With all this talk of software defined networking and server virtualization where does storage virtualization stand. I blogged about some problems with storage virtualization a week or so ago in my post on Storage Utilization is broke and this post takes it to the next level. Also I was at a financial analyst conference this week in Vail where I heard Mark Lewis of Tekrocket but formerly of EMC discuss the need for a data hypervisor to provide software defined storage.
I now believe what we really need for true storage virtualization is a renewed focus on data hypervisor functionality. The data hypervisor would need both a control plane and a data plane in order to function properly. Ideally the control plane would set up the interface and routing for the data plane hardware and the server and/or backend storage would be none the wiser.
I envision a scenario where a customer’s application data is packaged with a data hypervisor which runs on a commodity data switch hardware with data plane and control plane software running on it.

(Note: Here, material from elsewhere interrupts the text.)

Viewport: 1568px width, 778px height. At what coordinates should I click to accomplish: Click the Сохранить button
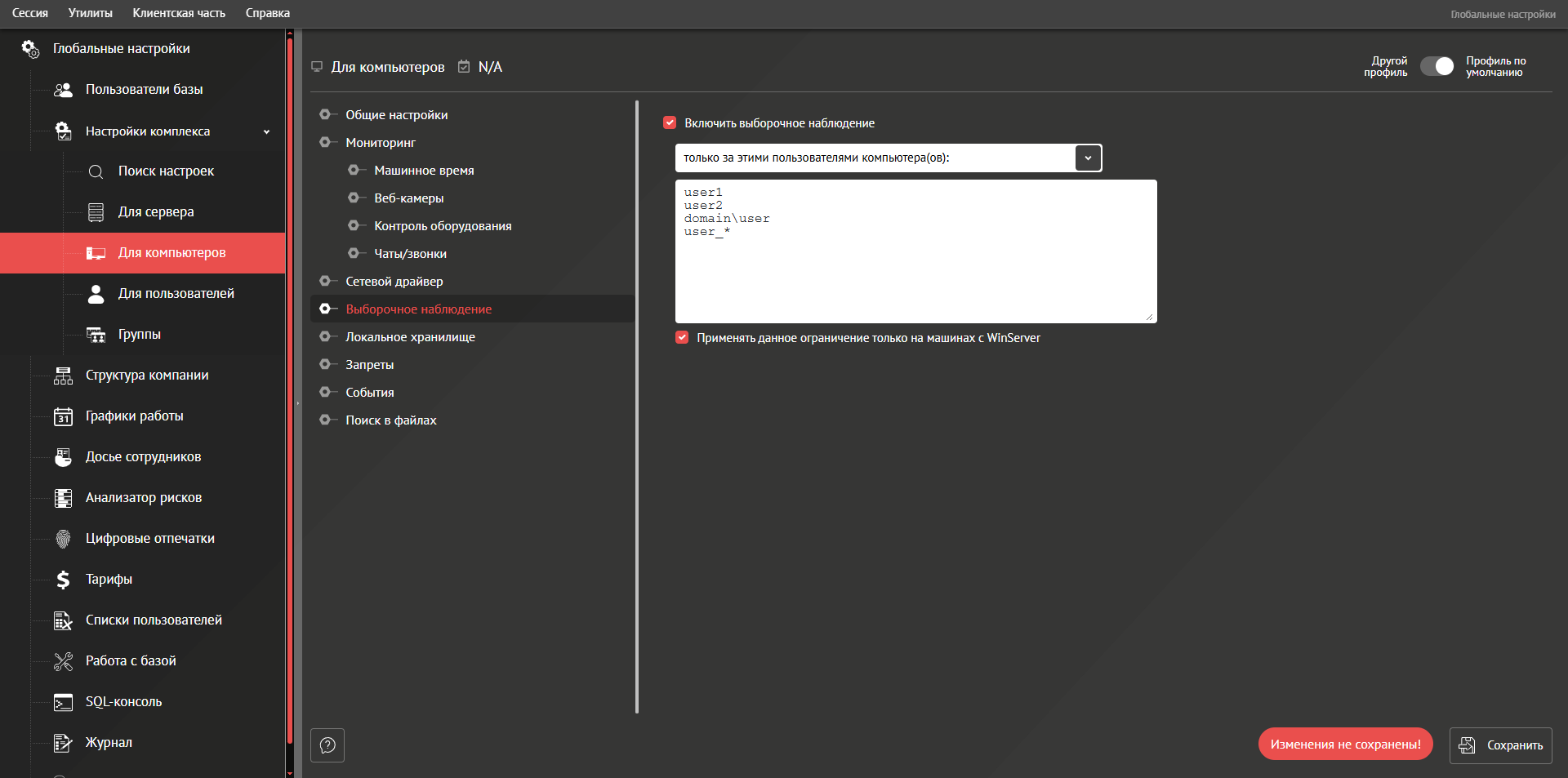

Sort of creating (virtual) data machines or DMs.
All enterprise and nowadays most midrange storage provide most of the functionality of a storage control plane such as defining units of storage, setting up physical to logical storage mapping, incorporating monitoring, and management of the physical storage layer, etc. So control planes are pervasive in today’s storage but proprietary.
In addition most storage systems have data plane functionality which operates to connect a host IO request to the actual data which resides in backend storage or internal cache. But again although data planes are everywhere in storage today they are all proprietary to a specific vendor’s storage system.
Data switch needed
But in order to utilize a data hypervisor and create a more general purpose control plane layer, we need a more generic data plane layer that operates on commodity hardware. This is different from today’s SAN storage switches or DCB switches but similar in a some ways.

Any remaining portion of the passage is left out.